### REQUIRED ACTION
Both the line with "エンドユーザー使用許諾契約書 (160, 2435)" and the line with "[button] (420, 21)" in the records below must appear in the output, along with every line between them, exactly and with nothing added.
START AVAILABLE RECORDS
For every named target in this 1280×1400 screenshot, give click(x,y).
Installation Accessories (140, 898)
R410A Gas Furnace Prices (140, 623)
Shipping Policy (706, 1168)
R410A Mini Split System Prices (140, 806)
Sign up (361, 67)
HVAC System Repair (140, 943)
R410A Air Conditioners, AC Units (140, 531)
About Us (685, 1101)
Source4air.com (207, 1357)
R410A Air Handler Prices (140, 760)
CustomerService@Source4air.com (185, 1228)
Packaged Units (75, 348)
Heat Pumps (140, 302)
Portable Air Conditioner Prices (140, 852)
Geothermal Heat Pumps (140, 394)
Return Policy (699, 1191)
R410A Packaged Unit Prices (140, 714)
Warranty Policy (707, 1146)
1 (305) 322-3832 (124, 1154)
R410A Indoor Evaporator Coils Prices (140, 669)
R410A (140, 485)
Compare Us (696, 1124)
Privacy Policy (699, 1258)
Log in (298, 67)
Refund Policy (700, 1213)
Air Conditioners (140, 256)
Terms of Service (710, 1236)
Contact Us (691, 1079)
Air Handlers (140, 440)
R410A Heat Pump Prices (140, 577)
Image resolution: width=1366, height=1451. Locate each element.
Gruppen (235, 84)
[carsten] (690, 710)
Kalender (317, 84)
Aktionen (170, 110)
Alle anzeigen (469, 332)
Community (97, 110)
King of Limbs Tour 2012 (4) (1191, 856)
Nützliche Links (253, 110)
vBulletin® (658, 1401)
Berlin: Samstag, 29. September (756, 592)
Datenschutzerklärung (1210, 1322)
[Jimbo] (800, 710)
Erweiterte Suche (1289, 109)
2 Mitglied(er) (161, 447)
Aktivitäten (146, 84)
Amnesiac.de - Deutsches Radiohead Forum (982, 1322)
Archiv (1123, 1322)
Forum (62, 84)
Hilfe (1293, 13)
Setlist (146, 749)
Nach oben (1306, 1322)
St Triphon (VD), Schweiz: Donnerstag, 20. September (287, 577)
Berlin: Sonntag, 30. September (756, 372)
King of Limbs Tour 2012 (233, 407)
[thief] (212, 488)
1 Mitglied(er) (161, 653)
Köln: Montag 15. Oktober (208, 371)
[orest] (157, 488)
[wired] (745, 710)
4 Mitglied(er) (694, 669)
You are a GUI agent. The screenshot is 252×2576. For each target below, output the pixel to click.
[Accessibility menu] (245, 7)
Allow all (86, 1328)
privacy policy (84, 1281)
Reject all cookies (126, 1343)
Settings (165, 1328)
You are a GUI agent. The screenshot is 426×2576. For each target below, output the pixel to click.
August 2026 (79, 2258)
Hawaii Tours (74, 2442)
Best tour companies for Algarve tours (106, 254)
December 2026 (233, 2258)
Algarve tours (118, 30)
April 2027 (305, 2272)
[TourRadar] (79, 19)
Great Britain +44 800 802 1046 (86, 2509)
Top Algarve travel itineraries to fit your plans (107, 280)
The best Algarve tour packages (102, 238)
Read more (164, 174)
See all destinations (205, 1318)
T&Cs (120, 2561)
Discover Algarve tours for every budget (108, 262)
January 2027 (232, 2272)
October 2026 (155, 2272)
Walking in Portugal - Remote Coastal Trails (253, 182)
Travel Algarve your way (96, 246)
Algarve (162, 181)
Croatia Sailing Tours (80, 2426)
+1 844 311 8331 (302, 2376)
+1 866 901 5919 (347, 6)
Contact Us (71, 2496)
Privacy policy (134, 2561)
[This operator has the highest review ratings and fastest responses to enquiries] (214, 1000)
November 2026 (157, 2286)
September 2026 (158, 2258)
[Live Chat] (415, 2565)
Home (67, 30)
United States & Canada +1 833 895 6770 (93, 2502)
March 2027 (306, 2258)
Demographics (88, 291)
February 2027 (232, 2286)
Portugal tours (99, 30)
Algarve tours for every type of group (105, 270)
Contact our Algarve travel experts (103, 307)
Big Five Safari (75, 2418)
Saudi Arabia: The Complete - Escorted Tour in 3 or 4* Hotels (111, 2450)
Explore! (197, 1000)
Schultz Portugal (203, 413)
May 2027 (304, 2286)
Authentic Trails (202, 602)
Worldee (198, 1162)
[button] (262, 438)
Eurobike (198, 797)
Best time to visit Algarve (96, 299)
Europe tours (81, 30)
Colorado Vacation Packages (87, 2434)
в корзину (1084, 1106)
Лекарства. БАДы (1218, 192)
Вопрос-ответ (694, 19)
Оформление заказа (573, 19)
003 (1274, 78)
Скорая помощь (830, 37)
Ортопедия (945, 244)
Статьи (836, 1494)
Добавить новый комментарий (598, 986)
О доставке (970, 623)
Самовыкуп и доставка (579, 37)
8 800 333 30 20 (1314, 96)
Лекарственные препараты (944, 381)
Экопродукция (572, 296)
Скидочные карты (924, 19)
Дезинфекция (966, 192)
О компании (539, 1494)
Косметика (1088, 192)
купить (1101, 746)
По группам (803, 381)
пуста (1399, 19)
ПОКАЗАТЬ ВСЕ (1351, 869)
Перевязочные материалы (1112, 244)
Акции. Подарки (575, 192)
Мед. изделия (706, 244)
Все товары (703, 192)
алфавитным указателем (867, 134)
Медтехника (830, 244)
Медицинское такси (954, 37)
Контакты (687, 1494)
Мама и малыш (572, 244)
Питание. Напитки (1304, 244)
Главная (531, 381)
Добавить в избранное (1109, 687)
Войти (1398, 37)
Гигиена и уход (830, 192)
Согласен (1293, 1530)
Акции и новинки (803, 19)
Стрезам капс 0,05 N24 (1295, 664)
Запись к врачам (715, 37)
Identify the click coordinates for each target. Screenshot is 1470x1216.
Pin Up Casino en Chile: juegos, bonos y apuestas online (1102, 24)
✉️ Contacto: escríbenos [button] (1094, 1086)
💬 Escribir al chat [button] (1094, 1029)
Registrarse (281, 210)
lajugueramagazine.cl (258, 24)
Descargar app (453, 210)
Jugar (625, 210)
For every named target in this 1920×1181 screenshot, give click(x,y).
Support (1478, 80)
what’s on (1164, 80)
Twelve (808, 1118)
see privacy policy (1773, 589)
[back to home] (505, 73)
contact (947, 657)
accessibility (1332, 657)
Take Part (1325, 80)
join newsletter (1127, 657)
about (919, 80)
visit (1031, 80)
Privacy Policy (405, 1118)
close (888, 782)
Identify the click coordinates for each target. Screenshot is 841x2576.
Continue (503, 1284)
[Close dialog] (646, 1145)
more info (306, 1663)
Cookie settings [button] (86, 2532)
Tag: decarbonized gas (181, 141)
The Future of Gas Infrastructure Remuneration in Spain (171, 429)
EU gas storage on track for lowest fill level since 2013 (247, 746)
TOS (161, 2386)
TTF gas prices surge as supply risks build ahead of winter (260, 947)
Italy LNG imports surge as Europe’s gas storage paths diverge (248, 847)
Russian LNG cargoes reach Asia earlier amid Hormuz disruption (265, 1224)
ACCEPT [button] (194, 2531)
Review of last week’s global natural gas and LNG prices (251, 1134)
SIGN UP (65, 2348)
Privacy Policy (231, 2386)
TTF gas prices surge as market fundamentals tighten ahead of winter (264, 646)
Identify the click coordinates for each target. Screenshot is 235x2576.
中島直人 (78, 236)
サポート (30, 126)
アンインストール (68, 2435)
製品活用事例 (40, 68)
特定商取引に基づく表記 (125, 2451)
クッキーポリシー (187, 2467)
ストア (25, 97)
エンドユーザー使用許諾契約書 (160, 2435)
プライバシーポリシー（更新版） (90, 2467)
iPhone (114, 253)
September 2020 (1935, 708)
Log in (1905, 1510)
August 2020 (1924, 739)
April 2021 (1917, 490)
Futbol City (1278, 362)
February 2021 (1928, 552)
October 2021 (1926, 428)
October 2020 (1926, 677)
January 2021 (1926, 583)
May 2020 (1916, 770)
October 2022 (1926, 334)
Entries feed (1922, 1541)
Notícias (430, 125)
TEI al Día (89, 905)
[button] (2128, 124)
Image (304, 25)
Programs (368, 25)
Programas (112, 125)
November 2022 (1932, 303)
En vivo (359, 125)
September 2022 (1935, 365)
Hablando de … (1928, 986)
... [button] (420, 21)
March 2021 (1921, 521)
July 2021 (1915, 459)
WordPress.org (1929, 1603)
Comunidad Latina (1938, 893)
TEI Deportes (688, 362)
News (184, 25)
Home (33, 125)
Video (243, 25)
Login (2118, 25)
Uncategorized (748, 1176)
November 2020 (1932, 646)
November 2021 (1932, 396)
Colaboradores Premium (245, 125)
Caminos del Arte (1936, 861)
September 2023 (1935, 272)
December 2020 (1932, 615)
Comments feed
END AVAILABLE RECORDS
### RESULT OF THE TASK
エンドユーザー使用許諾契約書 (160, 2435)
プライバシーポリシー（更新版） (90, 2467)
iPhone (114, 253)
September 2020 (1935, 708)
Log in (1905, 1510)
August 2020 (1924, 739)
April 2021 (1917, 490)
Futbol City (1278, 362)
February 2021 (1928, 552)
October 2021 (1926, 428)
October 2020 (1926, 677)
January 2021 (1926, 583)
May 2020 (1916, 770)
October 2022 (1926, 334)
Entries feed (1922, 1541)
Notícias (430, 125)
TEI al Día (89, 905)
[button] (2128, 124)
Image (304, 25)
Programs (368, 25)
Programas (112, 125)
November 2022 (1932, 303)
En vivo (359, 125)
September 2022 (1935, 365)
Hablando de … (1928, 986)
... [button] (420, 21)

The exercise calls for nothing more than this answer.